Hold the Thread

If my past self walked in and watched me work now, he’d think I’d lost my mind.

On a normal afternoon I’ve got three or four conversations with AI running at once, each one chewing on a different problem. While they work, I’m answering email, checking back with people I owe an answer, reviewing something else entirely. Then a result comes back on the first window, so I dig into that, set it running again, and swing over to the third. By the end of the day I’ve moved a ridiculous amount of work forward, and at no point did I sit still and do one thing.

The old me would have called that scattered — undisciplined, context-switching myself into a fog. Because my whole picture of focus used to be singular: one task, everything else closed, head down until it was done. If I had a real problem to think through, I had to clear the desk to think at all. Anything that looked like today would have read as chaos to me — and honestly, back then it probably would have been chaos, because I didn’t yet know how to be anything but scattered.

Here’s what actually changed, and it isn’t the switching. I still bounce between things all day. What changed is that I can now hold the problem statement of every open thread at once. I know exactly what each window is trying to solve. I can set one running, work another, and pick the first back up without losing my place, because the place never left my head. That’s the whole difference between pipelining and flailing — not whether you’re jumping around, but whether you still know what each thing is for when you come back to it.

Same behavior. Opposite states. The line between them was never visible from the outside, and I couldn’t see it from the inside either, until I’d lived on both sides of it.

— Material supplied —
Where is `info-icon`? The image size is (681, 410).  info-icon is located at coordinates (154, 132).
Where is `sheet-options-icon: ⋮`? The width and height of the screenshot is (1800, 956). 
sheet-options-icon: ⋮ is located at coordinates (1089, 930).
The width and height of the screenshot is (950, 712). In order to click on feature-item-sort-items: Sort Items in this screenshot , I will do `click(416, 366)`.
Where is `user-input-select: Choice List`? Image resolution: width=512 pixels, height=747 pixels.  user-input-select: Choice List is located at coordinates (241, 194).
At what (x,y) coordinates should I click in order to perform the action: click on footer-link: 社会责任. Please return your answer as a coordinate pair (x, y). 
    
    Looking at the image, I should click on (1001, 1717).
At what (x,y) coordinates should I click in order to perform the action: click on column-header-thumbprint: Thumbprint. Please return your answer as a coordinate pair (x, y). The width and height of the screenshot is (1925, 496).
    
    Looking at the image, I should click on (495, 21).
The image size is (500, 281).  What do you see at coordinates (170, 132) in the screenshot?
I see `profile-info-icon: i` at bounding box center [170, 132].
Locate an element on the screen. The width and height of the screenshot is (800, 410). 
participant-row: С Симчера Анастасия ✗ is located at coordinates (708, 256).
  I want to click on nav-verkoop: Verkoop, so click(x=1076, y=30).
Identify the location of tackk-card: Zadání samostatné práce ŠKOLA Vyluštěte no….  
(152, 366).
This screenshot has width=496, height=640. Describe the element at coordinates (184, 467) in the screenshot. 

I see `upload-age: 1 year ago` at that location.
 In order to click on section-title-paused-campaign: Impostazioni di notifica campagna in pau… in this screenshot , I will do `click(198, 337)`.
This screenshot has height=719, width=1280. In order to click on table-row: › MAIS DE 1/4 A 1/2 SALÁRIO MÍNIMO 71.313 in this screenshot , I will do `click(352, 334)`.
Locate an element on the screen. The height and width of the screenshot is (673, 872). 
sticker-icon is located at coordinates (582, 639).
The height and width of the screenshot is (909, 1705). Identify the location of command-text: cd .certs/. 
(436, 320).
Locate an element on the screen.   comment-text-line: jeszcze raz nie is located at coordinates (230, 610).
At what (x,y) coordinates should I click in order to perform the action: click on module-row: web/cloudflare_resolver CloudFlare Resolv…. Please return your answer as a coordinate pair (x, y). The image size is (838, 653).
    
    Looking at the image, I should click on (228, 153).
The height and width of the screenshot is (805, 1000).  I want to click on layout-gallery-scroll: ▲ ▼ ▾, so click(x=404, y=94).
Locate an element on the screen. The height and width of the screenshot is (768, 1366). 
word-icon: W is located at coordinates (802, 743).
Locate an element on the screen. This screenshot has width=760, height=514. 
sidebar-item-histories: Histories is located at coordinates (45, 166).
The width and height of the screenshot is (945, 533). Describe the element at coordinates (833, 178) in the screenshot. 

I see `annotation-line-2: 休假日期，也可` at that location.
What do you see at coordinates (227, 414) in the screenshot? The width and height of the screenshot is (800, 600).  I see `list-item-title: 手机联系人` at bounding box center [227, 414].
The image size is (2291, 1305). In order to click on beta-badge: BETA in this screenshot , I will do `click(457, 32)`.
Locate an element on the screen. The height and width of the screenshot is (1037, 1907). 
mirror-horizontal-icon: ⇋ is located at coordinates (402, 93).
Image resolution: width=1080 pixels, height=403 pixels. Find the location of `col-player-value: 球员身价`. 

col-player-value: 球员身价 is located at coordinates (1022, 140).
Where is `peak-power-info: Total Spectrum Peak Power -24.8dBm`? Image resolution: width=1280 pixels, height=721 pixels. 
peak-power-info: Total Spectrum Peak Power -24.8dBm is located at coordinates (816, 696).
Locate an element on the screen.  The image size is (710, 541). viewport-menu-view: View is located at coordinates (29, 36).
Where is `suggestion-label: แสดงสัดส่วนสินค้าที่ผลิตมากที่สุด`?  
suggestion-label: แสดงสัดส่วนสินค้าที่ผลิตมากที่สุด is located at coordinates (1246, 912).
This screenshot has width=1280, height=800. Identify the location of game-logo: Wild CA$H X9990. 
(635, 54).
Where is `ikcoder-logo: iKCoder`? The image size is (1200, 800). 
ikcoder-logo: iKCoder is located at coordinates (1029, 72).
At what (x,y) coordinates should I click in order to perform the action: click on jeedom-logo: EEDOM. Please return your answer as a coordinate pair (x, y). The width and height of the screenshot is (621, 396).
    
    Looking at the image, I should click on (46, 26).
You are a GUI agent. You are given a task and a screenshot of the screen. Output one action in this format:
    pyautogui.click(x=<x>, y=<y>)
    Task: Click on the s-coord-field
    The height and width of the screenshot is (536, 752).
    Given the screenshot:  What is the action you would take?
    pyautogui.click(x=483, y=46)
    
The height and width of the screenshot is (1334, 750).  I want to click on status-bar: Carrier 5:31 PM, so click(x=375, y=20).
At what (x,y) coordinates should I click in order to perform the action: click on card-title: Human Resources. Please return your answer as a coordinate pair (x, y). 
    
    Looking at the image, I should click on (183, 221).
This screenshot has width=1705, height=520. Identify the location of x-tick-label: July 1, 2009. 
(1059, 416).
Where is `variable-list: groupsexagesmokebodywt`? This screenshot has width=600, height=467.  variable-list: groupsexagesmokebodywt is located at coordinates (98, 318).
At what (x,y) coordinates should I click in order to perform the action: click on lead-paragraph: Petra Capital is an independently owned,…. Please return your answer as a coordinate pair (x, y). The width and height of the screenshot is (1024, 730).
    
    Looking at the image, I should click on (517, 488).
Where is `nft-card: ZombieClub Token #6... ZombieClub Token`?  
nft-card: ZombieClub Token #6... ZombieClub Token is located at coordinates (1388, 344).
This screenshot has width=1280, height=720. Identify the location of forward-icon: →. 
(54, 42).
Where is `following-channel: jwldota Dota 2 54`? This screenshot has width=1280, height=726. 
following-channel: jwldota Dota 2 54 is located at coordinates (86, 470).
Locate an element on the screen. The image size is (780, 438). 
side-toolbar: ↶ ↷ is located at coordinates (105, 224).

— Exercises —
1) According to the essay, what three things does the writer do while the AI conversations are working? List them.
2) Transcribe the listing from the line with "The height and width of the screenshot is (805, 1000)." up to and including the line with "The image size is (2291, 1305).".

— Task answers —
1)
- Answering email
- Checking back with people the writer owes an answer
- Reviewing something else entirely

2)
The height and width of the screenshot is (805, 1000).  I want to click on layout-gallery-scroll: ▲ ▼ ▾, so click(x=404, y=94).
Locate an element on the screen. The height and width of the screenshot is (768, 1366). 
word-icon: W is located at coordinates (802, 743).
Locate an element on the screen. This screenshot has width=760, height=514. 
sidebar-item-histories: Histories is located at coordinates (45, 166).
The width and height of the screenshot is (945, 533). Describe the element at coordinates (833, 178) in the screenshot. 

I see `annotation-line-2: 休假日期，也可` at that location.
What do you see at coordinates (227, 414) in the screenshot? The width and height of the screenshot is (800, 600).  I see `list-item-title: 手机联系人` at bounding box center [227, 414].
The image size is (2291, 1305). In order to click on beta-badge: BETA in this screenshot , I will do `click(457, 32)`.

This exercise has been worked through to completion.